EXERCISE BRIEF:
Which lines in the listing below contain "scrollbar"? Copy each of them.
*-*-*
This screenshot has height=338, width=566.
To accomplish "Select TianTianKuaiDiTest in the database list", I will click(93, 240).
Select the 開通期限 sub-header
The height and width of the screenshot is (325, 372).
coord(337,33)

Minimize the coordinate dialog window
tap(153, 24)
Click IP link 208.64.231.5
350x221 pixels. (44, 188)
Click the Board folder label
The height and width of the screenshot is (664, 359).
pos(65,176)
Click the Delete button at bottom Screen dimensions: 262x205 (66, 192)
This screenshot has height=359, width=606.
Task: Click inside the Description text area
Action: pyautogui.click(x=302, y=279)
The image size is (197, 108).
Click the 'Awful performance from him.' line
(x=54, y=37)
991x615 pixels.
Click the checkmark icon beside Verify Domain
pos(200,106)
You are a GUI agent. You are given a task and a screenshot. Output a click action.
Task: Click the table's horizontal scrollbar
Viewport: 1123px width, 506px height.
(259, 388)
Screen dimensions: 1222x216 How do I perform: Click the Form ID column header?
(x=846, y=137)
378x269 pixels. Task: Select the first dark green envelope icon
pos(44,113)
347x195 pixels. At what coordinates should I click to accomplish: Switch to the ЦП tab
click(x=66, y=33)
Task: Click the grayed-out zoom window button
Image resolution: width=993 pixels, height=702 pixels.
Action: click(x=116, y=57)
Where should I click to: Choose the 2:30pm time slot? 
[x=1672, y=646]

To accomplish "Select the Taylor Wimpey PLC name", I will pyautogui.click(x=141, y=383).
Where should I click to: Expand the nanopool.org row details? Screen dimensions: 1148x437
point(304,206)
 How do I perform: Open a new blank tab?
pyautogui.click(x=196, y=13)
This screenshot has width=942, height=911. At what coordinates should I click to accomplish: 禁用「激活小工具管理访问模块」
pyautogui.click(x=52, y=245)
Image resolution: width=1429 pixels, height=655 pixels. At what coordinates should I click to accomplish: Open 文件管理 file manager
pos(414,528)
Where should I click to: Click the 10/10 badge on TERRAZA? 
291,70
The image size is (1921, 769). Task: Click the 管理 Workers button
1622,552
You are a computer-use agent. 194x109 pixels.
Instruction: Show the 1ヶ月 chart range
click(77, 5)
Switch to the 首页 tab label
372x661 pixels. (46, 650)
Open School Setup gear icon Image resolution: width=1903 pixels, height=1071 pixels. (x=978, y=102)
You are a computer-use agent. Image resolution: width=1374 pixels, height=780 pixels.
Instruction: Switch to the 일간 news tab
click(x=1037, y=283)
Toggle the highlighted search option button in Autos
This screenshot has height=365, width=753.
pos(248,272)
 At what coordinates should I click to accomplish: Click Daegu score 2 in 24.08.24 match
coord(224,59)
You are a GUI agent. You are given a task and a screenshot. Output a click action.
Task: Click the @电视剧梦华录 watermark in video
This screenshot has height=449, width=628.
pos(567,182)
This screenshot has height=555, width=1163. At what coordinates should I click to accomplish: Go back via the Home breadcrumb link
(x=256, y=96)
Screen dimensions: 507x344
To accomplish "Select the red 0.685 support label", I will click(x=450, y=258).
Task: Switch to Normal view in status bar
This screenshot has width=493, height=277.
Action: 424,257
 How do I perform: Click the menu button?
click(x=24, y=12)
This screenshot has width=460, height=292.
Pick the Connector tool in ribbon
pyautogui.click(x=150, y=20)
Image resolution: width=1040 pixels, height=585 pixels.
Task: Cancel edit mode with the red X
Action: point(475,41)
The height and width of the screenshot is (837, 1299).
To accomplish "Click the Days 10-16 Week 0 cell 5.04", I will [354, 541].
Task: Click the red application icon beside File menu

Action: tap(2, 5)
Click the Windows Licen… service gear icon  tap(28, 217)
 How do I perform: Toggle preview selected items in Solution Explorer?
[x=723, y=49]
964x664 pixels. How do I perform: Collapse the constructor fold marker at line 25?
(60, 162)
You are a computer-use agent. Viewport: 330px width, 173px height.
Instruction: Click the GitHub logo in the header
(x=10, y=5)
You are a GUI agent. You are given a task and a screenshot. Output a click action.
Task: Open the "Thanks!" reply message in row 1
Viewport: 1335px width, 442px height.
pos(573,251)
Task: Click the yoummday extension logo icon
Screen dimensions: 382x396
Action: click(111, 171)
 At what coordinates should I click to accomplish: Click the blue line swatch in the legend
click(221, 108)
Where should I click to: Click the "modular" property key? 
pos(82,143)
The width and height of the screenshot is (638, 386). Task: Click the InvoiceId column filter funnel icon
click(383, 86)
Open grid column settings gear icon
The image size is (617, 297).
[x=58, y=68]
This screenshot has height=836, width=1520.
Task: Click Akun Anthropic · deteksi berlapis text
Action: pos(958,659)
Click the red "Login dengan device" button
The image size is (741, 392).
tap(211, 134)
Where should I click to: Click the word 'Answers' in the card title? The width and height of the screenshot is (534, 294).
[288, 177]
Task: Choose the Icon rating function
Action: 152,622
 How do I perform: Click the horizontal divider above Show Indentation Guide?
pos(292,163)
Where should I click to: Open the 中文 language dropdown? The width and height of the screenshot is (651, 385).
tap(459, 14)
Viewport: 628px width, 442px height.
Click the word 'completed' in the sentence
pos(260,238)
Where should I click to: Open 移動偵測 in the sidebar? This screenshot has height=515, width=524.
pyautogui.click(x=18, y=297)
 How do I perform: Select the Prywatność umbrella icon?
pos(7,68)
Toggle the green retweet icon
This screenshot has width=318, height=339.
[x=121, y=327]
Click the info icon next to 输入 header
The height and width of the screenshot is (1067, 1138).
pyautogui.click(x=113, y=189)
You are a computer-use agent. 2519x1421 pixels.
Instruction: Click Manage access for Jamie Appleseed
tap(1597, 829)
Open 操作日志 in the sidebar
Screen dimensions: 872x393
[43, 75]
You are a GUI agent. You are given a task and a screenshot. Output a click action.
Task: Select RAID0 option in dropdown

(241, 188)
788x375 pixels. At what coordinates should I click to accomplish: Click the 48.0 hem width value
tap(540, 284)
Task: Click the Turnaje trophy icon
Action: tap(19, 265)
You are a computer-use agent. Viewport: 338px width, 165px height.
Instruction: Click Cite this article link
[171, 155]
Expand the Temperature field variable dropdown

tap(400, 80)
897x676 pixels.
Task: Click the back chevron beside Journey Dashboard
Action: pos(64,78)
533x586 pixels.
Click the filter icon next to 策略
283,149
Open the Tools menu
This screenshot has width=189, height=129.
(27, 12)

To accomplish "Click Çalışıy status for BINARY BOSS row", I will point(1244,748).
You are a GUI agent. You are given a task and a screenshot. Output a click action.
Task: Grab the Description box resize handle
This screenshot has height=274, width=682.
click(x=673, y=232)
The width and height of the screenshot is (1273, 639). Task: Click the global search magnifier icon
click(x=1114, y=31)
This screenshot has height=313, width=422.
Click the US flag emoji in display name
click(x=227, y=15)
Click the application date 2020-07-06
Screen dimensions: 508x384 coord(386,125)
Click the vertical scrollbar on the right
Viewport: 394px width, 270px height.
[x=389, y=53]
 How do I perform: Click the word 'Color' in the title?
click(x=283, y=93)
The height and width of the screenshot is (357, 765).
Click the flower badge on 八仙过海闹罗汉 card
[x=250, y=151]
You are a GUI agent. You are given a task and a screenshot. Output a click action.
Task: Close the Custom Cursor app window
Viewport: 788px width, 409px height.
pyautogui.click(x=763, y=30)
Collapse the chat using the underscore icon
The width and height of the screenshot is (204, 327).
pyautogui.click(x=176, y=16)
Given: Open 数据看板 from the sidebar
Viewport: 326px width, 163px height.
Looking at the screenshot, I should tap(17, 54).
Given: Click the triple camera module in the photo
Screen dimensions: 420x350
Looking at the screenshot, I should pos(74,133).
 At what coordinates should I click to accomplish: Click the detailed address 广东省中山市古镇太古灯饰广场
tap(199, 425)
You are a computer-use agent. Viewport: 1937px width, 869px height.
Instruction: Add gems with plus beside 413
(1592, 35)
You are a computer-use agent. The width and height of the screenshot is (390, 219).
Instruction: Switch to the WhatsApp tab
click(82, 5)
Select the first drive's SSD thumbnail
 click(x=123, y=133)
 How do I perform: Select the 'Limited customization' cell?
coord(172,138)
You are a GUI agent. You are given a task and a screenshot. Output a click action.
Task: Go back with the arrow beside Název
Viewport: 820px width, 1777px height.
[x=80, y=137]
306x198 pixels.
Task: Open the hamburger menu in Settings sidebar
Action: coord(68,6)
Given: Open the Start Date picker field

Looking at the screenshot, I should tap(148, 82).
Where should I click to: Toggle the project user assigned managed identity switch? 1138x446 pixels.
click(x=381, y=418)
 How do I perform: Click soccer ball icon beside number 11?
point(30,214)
*-*-*
EXERCISE SOLUTION:
Task: Click the table's horizontal scrollbar
Click the vertical scrollbar on the right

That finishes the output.